Brunn-Minkowski type estimates for certain discrete sumsets

TL;DR

This paper establishes lower bounds for the size of sumsets formed by linear transformations of finite sets in Euclidean space, extending classical results and resolving parts of a conjecture by Bukh.

Contribution

It provides new Brunn-Minkowski type estimates for discrete sumsets under linear transformations, including stronger bounds under certain conditions, and generalizes Freiman's lemma to multiple sums.

Findings

Proved lower bounds for sumsets involving linear transformations with no common invariant subspace.

Extended results to cases with additional incongruence conditions, confirming parts of Bukh's conjecture.

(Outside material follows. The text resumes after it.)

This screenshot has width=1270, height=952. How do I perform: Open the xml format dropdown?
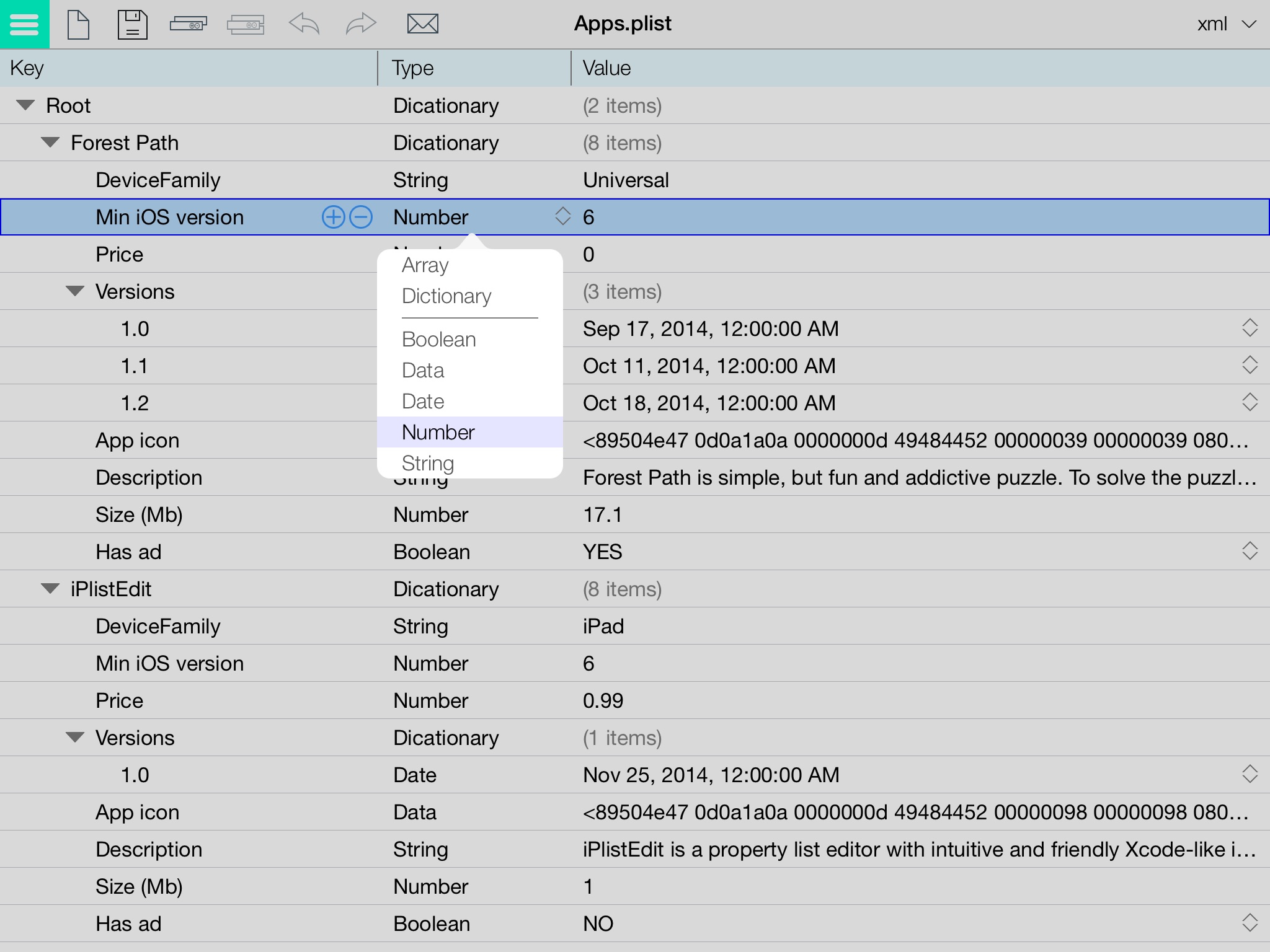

Established sharp bounds for the size of k-fold sumsets, generalizing Freiman's lemma.

Abstract

Let $d,k$ be natural numbers and let $\mathcal{L}_1, \dots, \mathcal{L}_k \in \mathrm{GL}_d(\mathbb{Q})$ be linear transformations such that there are no non-trivial subspaces $U, V \subseteq \mathbb{Q}^d$ of the same dimension satisfying $\mathcal{L}_i(U) \subseteq V$ for every $1 \leq i \leq k$. For every non-empty, finite set $A \subset \mathbb{R}^d$, we prove that \[ |\mathcal{L}_1(A) + \dots + \mathcal{L}_k(A) | \geq k^d |A| - O_{d,k}(|A|^{1- \delta}), \] where $\delta >0$ is some absolute constant depending on $d,k$. Building on work of Conlon-Lim, we can show stronger lower bounds when $k$ is even and $\mathcal{L}_1, \dots, \mathcal{L}_k$ satisfy some further incongruence conditions, consequently resolving various cases of a conjecture of Bukh. Moreover, given any $d, k\in \mathbb{N}$ and any finite, non-empty set $A \subset \mathbb{R}^d$ not contained in a translate of some hyperplane, we prove sharp lower bounds for the cardinality of the $k$-fold sumset $kA$ in terms of $d,k$ and $|A|$. This can be seen as a $k$-fold generalisation of Freiman's lemma.